第634章 新紀元
空氣粘稠得彷彿凝固的瀝青,每一次呼吸都帶著絕望的顆粒。
在那些簡陋帳篷的陰影裡,在殘破掩體的縫隙後,在堆積如山的廢棄零件堆旁,無數原本抱著渾水摸魚,撿漏發財心思的小角色,獨行客,以及一些勢力裡不那麼核心的成員,此刻都做出了最本能的反應—逃!
如同受到驚嚇的蟑螂,他們悄無聲息地從營地邊緣,防禦薄弱處溜走,動作迅捷而狼狽,甚至不敢回頭看一眼那片沉默的鋼鐵軍陣和空地中央那個乾淨得可怕的年輕人。
對他們來說,什麼神蹟,什麼野心,在龍組那毫不掩飾的毀滅意志面前,都成了催命符。
留下來?賭方新會不會大開殺戒?這種豪賭的代價,他們付不起。
然而,對於鐵砧城。聖骸堡。齒輪黑手黨,以及其他幾個真正掌控著廢土一方勢力,有頭有臉的人物來說,逃跑,是比死亡更屈辱的選擇。

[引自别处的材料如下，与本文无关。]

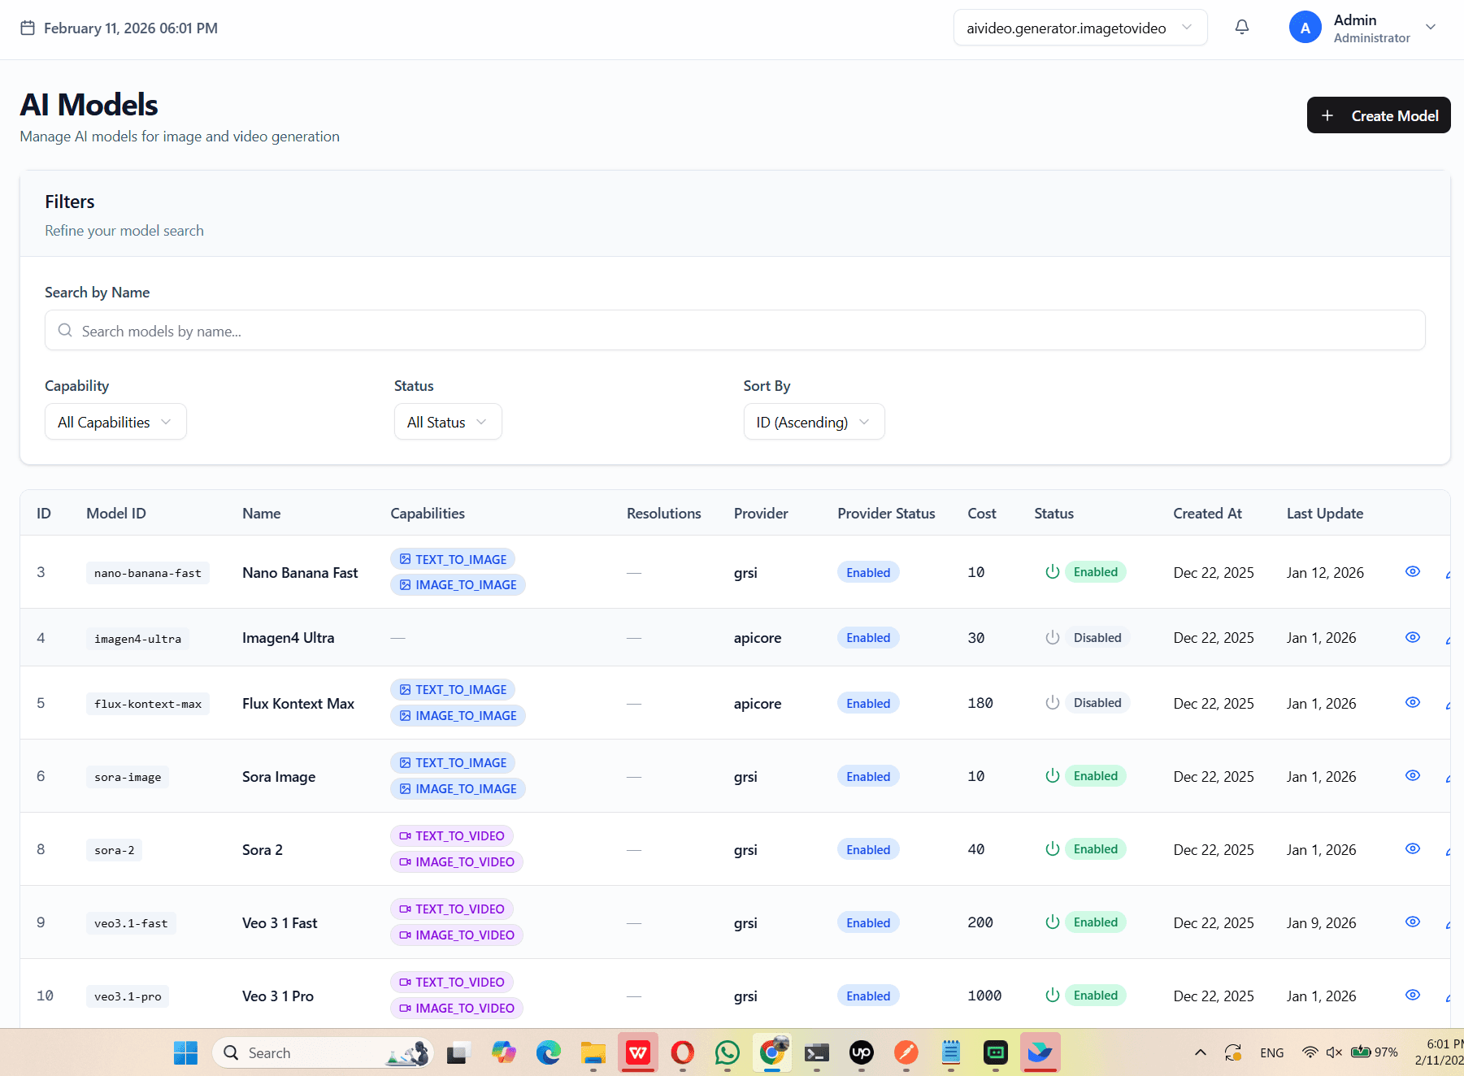Click the Search models by name field
1464x1076 pixels.
[734, 331]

他們不能像老鼠一樣鑽洞溜走,他們的地位,他們的野心,他們身後那些盯著自己老大的同樣驚惶的手下。。。這一切都像無形的鎖鏈,將他們牢牢釘在原地,釘在這片即將被風暴席捲的死亡之地。
於是,在短暫的令人窒息的死寂之後,各個最大營地的中央帳篷裡,沉重的布簾被猛地掀開。
鐵砧城的首領裂巖,那個披著尖刺皮衣的魁梧壯漢第一個走了出來。
他努力挺直腰板,試圖讓虯結的肌肉撐起氣勢,但他那刻意高昂的下巴和不時掃向龍組軍陣的帶著一絲難以掩飾驚悸的眼神,暴露了他內心的忐態,他走到空地邊緣,粗重的呼吸在寒冷空氣中凝結成白霧。
緊接著,聖骸堡的鋼心牧首也出現了,他穿著那身沾滿油汙。卻依然試圖保持某種神聖儀式的破舊祭袍,半邊鋼鐵面具在昏沉天光下泛著冰冷的光澤。
他努力試圖維持神職人員的威嚴,手中緊握著那把鑲嵌能量核心的釘頭錘,走到裂巖稍後的位置,那雙未被鋼鐵覆蓋的眼睛死死盯著方新,充滿了被冒犯的憤怒和更深層的忌憚。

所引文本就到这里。